-- The data --
[Start of section]

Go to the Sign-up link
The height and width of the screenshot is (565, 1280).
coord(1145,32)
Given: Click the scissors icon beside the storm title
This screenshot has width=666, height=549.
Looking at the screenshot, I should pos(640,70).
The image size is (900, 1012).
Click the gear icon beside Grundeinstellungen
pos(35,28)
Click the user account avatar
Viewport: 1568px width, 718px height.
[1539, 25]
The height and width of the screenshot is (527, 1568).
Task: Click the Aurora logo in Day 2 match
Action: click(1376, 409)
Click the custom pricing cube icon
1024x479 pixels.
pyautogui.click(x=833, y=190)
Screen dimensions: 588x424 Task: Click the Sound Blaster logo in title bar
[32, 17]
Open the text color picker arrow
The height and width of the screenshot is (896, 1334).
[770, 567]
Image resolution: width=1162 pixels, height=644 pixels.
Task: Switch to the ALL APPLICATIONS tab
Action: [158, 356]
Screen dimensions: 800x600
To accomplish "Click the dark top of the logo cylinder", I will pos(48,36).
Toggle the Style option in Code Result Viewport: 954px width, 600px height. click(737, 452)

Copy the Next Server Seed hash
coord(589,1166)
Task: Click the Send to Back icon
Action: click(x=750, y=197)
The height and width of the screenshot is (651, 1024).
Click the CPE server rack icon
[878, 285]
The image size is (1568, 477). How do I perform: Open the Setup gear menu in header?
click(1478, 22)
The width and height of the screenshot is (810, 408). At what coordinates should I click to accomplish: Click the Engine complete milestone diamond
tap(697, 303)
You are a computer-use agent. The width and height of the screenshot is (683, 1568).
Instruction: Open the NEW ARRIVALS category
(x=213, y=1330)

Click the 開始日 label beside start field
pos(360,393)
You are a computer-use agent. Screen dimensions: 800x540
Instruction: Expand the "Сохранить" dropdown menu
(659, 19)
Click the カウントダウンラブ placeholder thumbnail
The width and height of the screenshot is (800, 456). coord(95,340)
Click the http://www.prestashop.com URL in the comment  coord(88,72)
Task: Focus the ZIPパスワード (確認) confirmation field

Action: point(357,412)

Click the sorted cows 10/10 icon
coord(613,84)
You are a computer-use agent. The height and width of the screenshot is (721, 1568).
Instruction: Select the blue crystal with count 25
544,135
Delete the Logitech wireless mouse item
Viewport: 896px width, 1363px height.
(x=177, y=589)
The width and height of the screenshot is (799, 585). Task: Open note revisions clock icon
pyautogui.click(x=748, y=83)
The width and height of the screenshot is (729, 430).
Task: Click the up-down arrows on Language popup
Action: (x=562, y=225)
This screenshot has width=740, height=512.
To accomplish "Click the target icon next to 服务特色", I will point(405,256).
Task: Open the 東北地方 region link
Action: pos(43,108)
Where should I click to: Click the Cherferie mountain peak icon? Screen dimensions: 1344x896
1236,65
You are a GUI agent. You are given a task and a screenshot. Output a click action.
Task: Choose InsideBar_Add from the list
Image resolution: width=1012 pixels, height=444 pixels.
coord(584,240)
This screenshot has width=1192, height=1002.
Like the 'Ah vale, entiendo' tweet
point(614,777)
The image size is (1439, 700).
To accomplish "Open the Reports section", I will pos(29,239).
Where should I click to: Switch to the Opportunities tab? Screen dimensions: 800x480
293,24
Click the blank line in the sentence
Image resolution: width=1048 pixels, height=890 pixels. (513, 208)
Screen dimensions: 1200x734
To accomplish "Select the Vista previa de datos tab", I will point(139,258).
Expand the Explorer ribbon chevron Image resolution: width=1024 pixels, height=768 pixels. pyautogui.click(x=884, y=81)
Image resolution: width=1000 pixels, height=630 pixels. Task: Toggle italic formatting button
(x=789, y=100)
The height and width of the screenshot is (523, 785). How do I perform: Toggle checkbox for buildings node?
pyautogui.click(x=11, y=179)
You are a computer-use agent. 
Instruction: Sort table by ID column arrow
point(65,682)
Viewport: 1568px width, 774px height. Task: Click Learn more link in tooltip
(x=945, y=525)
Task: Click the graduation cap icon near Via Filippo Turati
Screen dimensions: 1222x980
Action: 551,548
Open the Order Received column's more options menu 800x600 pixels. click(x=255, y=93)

[End of section]

-- What you need to do --
Exact output of every entry is required.

-- Answer for the task --
Go to the Sign-up link
The height and width of the screenshot is (565, 1280).
coord(1145,32)
Given: Click the scissors icon beside the storm title
This screenshot has width=666, height=549.
Looking at the screenshot, I should pos(640,70).
The image size is (900, 1012).
Click the gear icon beside Grundeinstellungen
pos(35,28)
Click the user account avatar
Viewport: 1568px width, 718px height.
[1539, 25]
The height and width of the screenshot is (527, 1568).
Task: Click the Aurora logo in Day 2 match
Action: click(1376, 409)
Click the custom pricing cube icon
1024x479 pixels.
pyautogui.click(x=833, y=190)
Screen dimensions: 588x424 Task: Click the Sound Blaster logo in title bar
[32, 17]
Open the text color picker arrow
The height and width of the screenshot is (896, 1334).
[770, 567]
Image resolution: width=1162 pixels, height=644 pixels.
Task: Switch to the ALL APPLICATIONS tab
Action: [158, 356]
Screen dimensions: 800x600
To accomplish "Click the dark top of the logo cylinder", I will pos(48,36).
Toggle the Style option in Code Result Viewport: 954px width, 600px height. click(737, 452)

Copy the Next Server Seed hash
coord(589,1166)
Task: Click the Send to Back icon
Action: click(x=750, y=197)
The height and width of the screenshot is (651, 1024).
Click the CPE server rack icon
[878, 285]
The image size is (1568, 477). How do I perform: Open the Setup gear menu in header?
click(1478, 22)
The width and height of the screenshot is (810, 408). At what coordinates should I click to accomplish: Click the Engine complete milestone diamond
tap(697, 303)
You are a computer-use agent. The width and height of the screenshot is (683, 1568).
Instruction: Open the NEW ARRIVALS category
(x=213, y=1330)

Click the 開始日 label beside start field
pos(360,393)
You are a computer-use agent. Screen dimensions: 800x540
Instruction: Expand the "Сохранить" dropdown menu
(659, 19)
Click the カウントダウンラブ placeholder thumbnail
The width and height of the screenshot is (800, 456). coord(95,340)
Click the http://www.prestashop.com URL in the comment  coord(88,72)
Task: Focus the ZIPパスワード (確認) confirmation field

Action: point(357,412)

Click the sorted cows 10/10 icon
coord(613,84)
You are a computer-use agent. The height and width of the screenshot is (721, 1568).
Instruction: Select the blue crystal with count 25
544,135
Delete the Logitech wireless mouse item
Viewport: 896px width, 1363px height.
(x=177, y=589)
The width and height of the screenshot is (799, 585). Task: Open note revisions clock icon
pyautogui.click(x=748, y=83)
The width and height of the screenshot is (729, 430).
Task: Click the up-down arrows on Language popup
Action: (x=562, y=225)
This screenshot has width=740, height=512.
To accomplish "Click the target icon next to 服务特色", I will point(405,256).
Task: Open the 東北地方 region link
Action: pos(43,108)
Where should I click to: Click the Cherferie mountain peak icon? Screen dimensions: 1344x896
1236,65
You are a GUI agent. You are given a task and a screenshot. Output a click action.
Task: Choose InsideBar_Add from the list
Image resolution: width=1012 pixels, height=444 pixels.
coord(584,240)
This screenshot has width=1192, height=1002.
Like the 'Ah vale, entiendo' tweet
point(614,777)
The image size is (1439, 700).
To accomplish "Open the Reports section", I will pos(29,239).
Where should I click to: Switch to the Opportunities tab? Screen dimensions: 800x480
293,24
Click the blank line in the sentence
Image resolution: width=1048 pixels, height=890 pixels. (513, 208)
Screen dimensions: 1200x734
To accomplish "Select the Vista previa de datos tab", I will point(139,258).
Expand the Explorer ribbon chevron Image resolution: width=1024 pixels, height=768 pixels. pyautogui.click(x=884, y=81)
Image resolution: width=1000 pixels, height=630 pixels. Task: Toggle italic formatting button
(x=789, y=100)
The height and width of the screenshot is (523, 785). How do I perform: Toggle checkbox for buildings node?
pyautogui.click(x=11, y=179)
You are a computer-use agent. 
Instruction: Sort table by ID column arrow
point(65,682)
Viewport: 1568px width, 774px height. Task: Click Learn more link in tooltip
(x=945, y=525)
Task: Click the graduation cap icon near Via Filippo Turati
Screen dimensions: 1222x980
Action: 551,548
Open the Order Received column's more options menu 800x600 pixels. click(x=255, y=93)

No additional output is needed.